A triangle has corners at #(3 , 2 )#, #(5 ,7 )#, and #(9 ,5 )#. What is the radius of the triangle's inscribed circle?

1 Answer
Jun 8, 2016

#r = 1.44879#

Explanation:

A triangle given by their vertices #p_1,p_2,p_3# has area given by

#A=1/2abs((y_2+y_1)(x_2-x_1)+(y_3+y_2)(x_3-x_2)+(y_1+y_3)(x_1-x_3))#

or by the famous Heron's formula (circa 60 AD).

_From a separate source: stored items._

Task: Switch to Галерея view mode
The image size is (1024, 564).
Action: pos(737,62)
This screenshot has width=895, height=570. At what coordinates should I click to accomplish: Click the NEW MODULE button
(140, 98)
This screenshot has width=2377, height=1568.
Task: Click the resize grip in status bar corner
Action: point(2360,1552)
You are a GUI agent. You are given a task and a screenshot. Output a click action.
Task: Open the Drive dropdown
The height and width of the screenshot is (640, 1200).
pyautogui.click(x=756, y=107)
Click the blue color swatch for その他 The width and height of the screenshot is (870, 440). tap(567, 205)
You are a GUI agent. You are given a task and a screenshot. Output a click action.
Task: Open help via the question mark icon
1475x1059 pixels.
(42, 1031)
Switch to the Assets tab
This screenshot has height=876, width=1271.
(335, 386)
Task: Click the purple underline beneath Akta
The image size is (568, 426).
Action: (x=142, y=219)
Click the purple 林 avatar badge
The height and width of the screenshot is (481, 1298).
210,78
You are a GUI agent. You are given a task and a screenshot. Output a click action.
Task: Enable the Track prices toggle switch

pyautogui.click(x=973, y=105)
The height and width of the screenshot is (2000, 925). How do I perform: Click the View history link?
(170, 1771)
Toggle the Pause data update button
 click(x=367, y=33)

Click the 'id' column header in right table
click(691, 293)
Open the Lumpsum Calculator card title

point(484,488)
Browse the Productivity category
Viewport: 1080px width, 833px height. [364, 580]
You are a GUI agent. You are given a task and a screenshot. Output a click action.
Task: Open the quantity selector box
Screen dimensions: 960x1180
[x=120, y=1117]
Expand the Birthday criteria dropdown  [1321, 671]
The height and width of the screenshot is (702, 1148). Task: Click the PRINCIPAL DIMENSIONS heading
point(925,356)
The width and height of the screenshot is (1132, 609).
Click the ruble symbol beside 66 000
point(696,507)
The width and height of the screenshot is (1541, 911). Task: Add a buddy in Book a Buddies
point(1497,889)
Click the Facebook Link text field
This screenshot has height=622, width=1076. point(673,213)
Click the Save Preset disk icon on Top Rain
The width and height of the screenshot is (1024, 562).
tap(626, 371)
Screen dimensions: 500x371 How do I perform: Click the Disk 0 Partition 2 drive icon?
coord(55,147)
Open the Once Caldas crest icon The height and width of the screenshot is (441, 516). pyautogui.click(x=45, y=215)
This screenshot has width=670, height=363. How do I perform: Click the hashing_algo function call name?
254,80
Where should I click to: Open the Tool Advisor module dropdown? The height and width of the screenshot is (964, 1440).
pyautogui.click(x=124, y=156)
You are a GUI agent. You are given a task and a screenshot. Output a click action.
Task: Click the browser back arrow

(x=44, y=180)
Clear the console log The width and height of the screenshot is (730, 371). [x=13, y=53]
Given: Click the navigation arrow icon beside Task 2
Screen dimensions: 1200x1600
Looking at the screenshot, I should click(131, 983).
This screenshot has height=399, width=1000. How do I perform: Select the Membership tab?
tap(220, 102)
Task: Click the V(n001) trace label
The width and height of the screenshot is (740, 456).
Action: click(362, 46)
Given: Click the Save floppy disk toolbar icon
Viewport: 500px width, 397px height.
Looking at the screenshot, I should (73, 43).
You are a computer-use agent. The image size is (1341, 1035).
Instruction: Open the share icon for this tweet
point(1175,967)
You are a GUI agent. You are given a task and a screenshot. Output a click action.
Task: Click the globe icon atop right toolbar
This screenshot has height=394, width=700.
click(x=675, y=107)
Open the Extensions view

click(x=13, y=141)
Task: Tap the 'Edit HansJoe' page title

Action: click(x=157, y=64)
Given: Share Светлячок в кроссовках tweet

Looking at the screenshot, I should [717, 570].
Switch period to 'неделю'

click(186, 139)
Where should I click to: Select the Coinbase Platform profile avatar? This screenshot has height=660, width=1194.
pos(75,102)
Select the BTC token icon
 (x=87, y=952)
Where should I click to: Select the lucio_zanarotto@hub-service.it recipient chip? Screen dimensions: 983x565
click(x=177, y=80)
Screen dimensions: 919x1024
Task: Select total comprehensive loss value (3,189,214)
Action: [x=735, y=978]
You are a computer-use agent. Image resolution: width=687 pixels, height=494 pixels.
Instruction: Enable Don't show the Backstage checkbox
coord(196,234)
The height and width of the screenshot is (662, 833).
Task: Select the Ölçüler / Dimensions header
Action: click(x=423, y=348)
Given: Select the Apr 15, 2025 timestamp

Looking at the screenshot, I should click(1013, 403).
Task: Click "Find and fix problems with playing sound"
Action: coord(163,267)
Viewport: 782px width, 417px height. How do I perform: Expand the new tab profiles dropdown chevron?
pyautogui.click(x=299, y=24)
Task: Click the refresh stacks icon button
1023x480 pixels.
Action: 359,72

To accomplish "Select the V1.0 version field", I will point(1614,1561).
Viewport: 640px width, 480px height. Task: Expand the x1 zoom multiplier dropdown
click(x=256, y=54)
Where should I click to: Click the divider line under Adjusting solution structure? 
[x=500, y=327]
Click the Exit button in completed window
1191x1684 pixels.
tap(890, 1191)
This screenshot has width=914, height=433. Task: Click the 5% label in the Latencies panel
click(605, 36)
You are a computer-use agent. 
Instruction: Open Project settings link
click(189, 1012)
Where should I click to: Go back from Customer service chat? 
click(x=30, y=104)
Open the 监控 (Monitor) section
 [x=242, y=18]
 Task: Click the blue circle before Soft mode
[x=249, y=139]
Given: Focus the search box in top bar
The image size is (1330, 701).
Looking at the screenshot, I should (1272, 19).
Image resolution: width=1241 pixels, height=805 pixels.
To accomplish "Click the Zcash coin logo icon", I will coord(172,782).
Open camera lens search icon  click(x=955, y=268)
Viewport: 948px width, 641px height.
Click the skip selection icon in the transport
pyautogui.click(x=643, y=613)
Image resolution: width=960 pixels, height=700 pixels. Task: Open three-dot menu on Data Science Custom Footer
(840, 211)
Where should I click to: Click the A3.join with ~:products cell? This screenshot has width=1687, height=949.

Given their sides lenght

#a = norm(p_2-p_1)#
#b = norm(p_3-p_2)#
#c = norm(p_1-p_3)#

and calling #s = (a+b+c)/2# semiperimeter,
then

#A = sqrt(s(s-a)(s-b)(s-c))#

Calling now #o# the triangle's orthocenter, which is the intersection of bissectrices from each vertice's angle, the distance from #o# to each side is given by #r# which is the internal circle radius. So we can state.

#1/2(a xx r + b xx r +c xx r) = r(a+b+c)/2 = r xx s = A#

solving for #r#

#r = A/s= sqrt(s(s-a)(s-b)(s-c))/s=sqrt(((s-a)(s-b)(s-c))/s)#

Taking #a = 5.38516,b=4.47214,c=6.7082#

we obtain #r = 1.44879#